Lucette, ou les Progrès du libertinage/01-12

CHAPITRE XII.

Second faux pas.


L’Abbé Frivolet deſiroit depuis long-tems les bonnes grâces de notre héroïne. Il ſeroit impoſſible de courir un bénéfice avec plus d’ardeur. Il ne ſongeoit qu’aux attraits de Lucette. Elle ne lui fit point oublier ſon breviaire ; il étoit accoutumé à n’y guères penſer. Il lui avoit déclaré ſon amour ; mais en dépit de ſes minauderies, de ſes diſcours élégans, & du pouvoir du petit collet, il n’avoit obtenu qu’à peine des regards favorables. L’Abbé ſe déſoloit, & voyoit bien qu’il n’aimoit pas une fille inſtruite des uſages du ſiécle, & qui ſçût comme on en uſe avec Meſſieurs les Abbés.

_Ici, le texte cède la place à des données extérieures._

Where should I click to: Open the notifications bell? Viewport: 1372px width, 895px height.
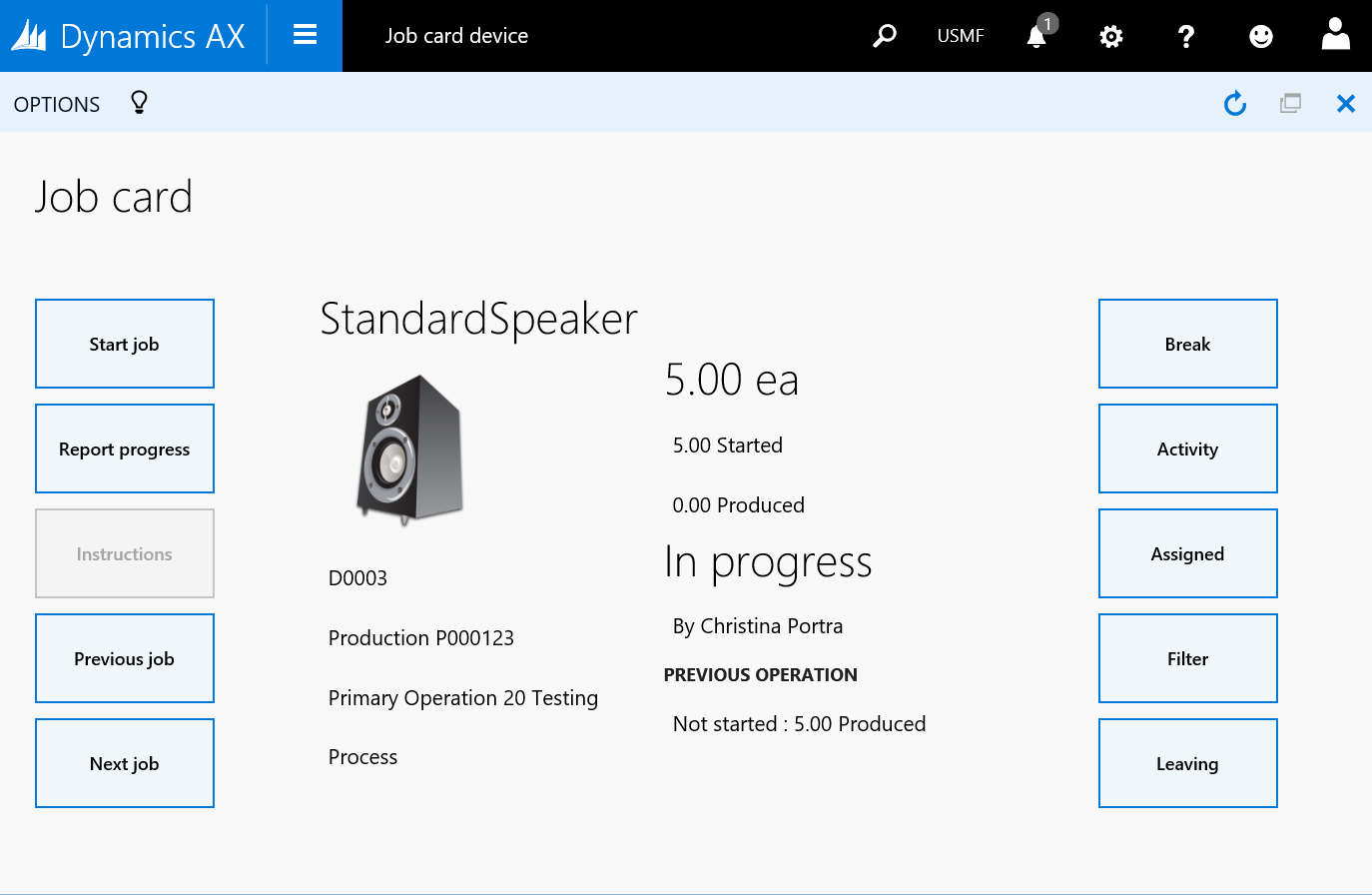pos(1037,37)
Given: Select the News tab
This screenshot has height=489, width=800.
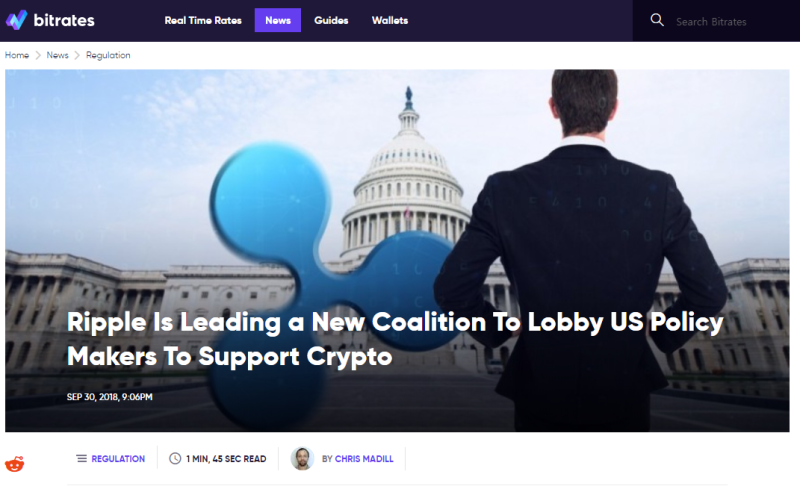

Lucette ne s’étoit permiſe qu’une foibleſſe ; elle croyoit être toujours cruelle à tout autre qu’à ſon cher Lucas : mais, ſans s’en appercevoir, elle étoit devenue auſſi douce qu’un mouton. Elle connut avec plaiſir les ſentimens de l’Abbé : elle lui ſourioit ſouvent. « Ce pauvre Frivolet, diſoit-elle ! comme il me regarde ! Il ſeroit enchanté ſi je l’aimois un peu. Pourquoi lui refuſerai-je ce plaiſir ? Que m’en coutera-t-il ?… Lucas eſt plus aimable, je l’adore,… oui, mais il m’a quittée, ou il eſt mort… Je dois lui être fidelle ſons doute… Sçaura-t-il ce que je fais pour lui ?… La ſageſſe veut auſſi que je ſois inſenſible aux diſcours des hommes. N’importe, ne rebutons pas tout-à-fait Monſieur l’Abbé ». Elle en fit plus qu’elle n’avoit deſſein. Frivolet s’empara bien-tôt de la petite-oie. Il goûta, dans ce prélude charmant, des plaiſirs plus délicieux que la totalité même. Les hommes deſirent toujours ; ils s’imaginent que la félicité ne ſe trouve que dans ce qu’ils ne poſſédent pas. L’Abbé pria Lucette, en lui faiſant les plus tendres careſſes, de le faire parvenir au comble du bonheur. Elle voulut réſiſter ; il la couvrit de baiſers, il lui peignit ſa tendreſſe : elle ſe ſentit ébranlée, & ſon trouble & ſon ſilence annoncerent à l’Abbé qu’il alloit être vainqueur.

Le Petit-collet crut avoir lieu de ſe glorifier de ſa victoire. Lucette n’avoit point reſpiré l’air empoiſonné des villes, elle étoit jeune & naïve ; tout cela lui faiſoit préſumer qu’elle lui avoit fait un préſent bien rare. Le Lecteur ſçait combien il étoit dans l’erreur ; mais je le ſupplie de ne point s’en moquer : l’Abbé n’eſt pas le ſeul qui ſe ſoit trompé en pareil cas.

Frivolet, enchanté de ſa maîtreſſe, lui prouva ſon amour par des dons multipliés & par ſes tranſports. Il n’avoit jamais été ſi galant & ſi aimable. Le château de Mondor lui parut le ſéjour des Dieux ; il ne ceſſoit d’en faire l’éloge : au reſte, malgré tout ce qu’il en diſoit, malgré toutes les beautés qu’il y trouvoit, il n’étoit content qu’auprès de Lucette ; chaque jour il la cherchoit, chaque jour il étoit plus tendre & plus paſſionné : ſon amante n’étoit point ingrate à l’ardeur de ſes feux, elle le combloit de careſſes, elle s’enivroit avec lui de mille plaiſirs : cependant elle ſoupiroit quelquefois, ſon cœur lui faiſoit regretter Lucas.

La raiſon ſe fait entendre, même dans l’ivreſſe de nos ſens. Lucette étoit confuſe lorſqu’elle ſongeoit à ſa conduite. « Quoi ! deux amans tout-à-coup ! s’écria-t-elle. Comment ai-je pû tant m’égarer, après, toutes les leçons de ma mere ? Oh ! je veux m’en tenir à ces fautes, & n’en plus faire d’autres ».

Elle parloit d’or ; mais je crains qu’il lui ſoit impoſſible de tenir parole : fille qui veut reſter ſage, doit être ſur ſes gardes, & ne ſe rien permettre.